### [GESELECTEERDE PASSAGE]
1.14 bestemmingsgrens
de grens van een bestemmingsvlak;
 
1.15 bestemmingsvlak
een geometrisch bepaald vlak met eenzelfde bestemming;
 
1.16 bijbehorend bouwwerk
uitbreiding van een hoofdgebouw dan wel functioneel met een zich op hetzelfde perceel bevindend hoofdgebouw verbonden, daar al dan niet tegen aangebouwd gebouw en met de aarde verbonden bouwwerk met een dak;
 
1.17 bouwen
het plaatsen, het geheel of gedeeltelijk oprichten, vernieuwen of veranderen en het vergroten van een bouwwerk;
 
1.18 bouwperceel
een aaneengesloten stuk grond, waarop ingevolge de regels een zelfstandige, bij elkaar behorende bebouwing is toegelaten;
 
1.19 bouwvlak
een geometrisch bepaald vlak, waarmee gronden zijn aangeduid, waar ingevolge de regels bepaalde gebouwen en bouwwerken, geen gebouwen zijnde, zijn toegelaten;
 
1.20 bouwwerk
elke constructie van enige omvang van hout, steen, metaal of ander materiaal, die hetzij direct hetzij indirect met de grond is verbonden, hetzij direct of indirect steun vindt in of op de grond;
 
1.21 bouwwerk, geen gebouw zijnde
elk bouwwerk, geen gebouw en geen overkapping zijnde;
 
1.22 buitenopslag
het in de open lucht tijdelijk opslaan of opgeslagen houden van gerede of ongerede goederen, materialen, werktuigen, machines of gebruiksklare of onklare voer- of vaartuigen of onderdelen hiervan. Het gebruik van containers voor permanente opslag valt niet onder buitenopslag;
 
1.23 bruto vloeroppervlak (bvo)

### [GEGEVENS]
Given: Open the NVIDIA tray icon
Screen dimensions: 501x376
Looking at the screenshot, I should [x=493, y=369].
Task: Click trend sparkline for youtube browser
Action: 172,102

### [OPDRACHTEN]
- A) Werk het stuk van de begripsbepalingen tussen "1.20 bouwwerk" en "bruto vloeroppervlak (bvo)", beide inbegrepen, bij door "buitenopslag" overal te vervangen door "openluchtopslag". Geef dat stuk daarna opnieuw weer.
- B) Ga door met de begripsbepalingen vanaf het punt waar de tekst ophoudt.
De items zijn voor het uitvoeren van de opdrachten niet nodig.

### [ANTWOORDEN PER OPDRACHT]
- A)
1.20 bouwwerk
elke constructie van enige omvang van hout, steen, metaal of ander materiaal, die hetzij direct hetzij indirect met de grond is verbonden, hetzij direct of indirect steun vindt in of op de grond;
 
1.21 bouwwerk, geen gebouw zijnde
elk bouwwerk, geen gebouw en geen overkapping zijnde;
 
1.22 openluchtopslag
het in de open lucht tijdelijk opslaan of opgeslagen houden van gerede of ongerede goederen, materialen, werktuigen, machines of gebruiksklare of onklare voer- of vaartuigen of onderdelen hiervan. Het gebruik van containers voor permanente opslag valt niet onder openluchtopslag;
 
1.23 bruto vloeroppervlak (bvo)

- B)
het totale gebouwde vloeroppervlak van de ruimte die wordt gebruikt voor de in het plan aangegeven doeleinden, inclusief opslag- en administratieruimten en dergelijke.
 
1.24 cultuurhistorische waarde
de aan een bouwwerk, gebied of landschapselement toegekende waarde in verband met ouderdom, gaafheid, zeldzaamheid en herkenbaarheid vanuit historisch oogpunt in relatie met de bijbehorende abiotische randvoorwaarden (bodem, water, terreinvormen);
 
1.25 dance-events
Een evenement waar electronic dance music (EDM) wordt gespeeld. EDM is een verzamelnaam voor alle soorten elektronische dansmuziek met als belangrijkste kenmerk dat de muziek grotendeels gemaakt is met elektronische muziekinstrumenten en meestal niet live gespeeld kan worden maar ten gehore wordt gebracht via één of meerdere DJ’s.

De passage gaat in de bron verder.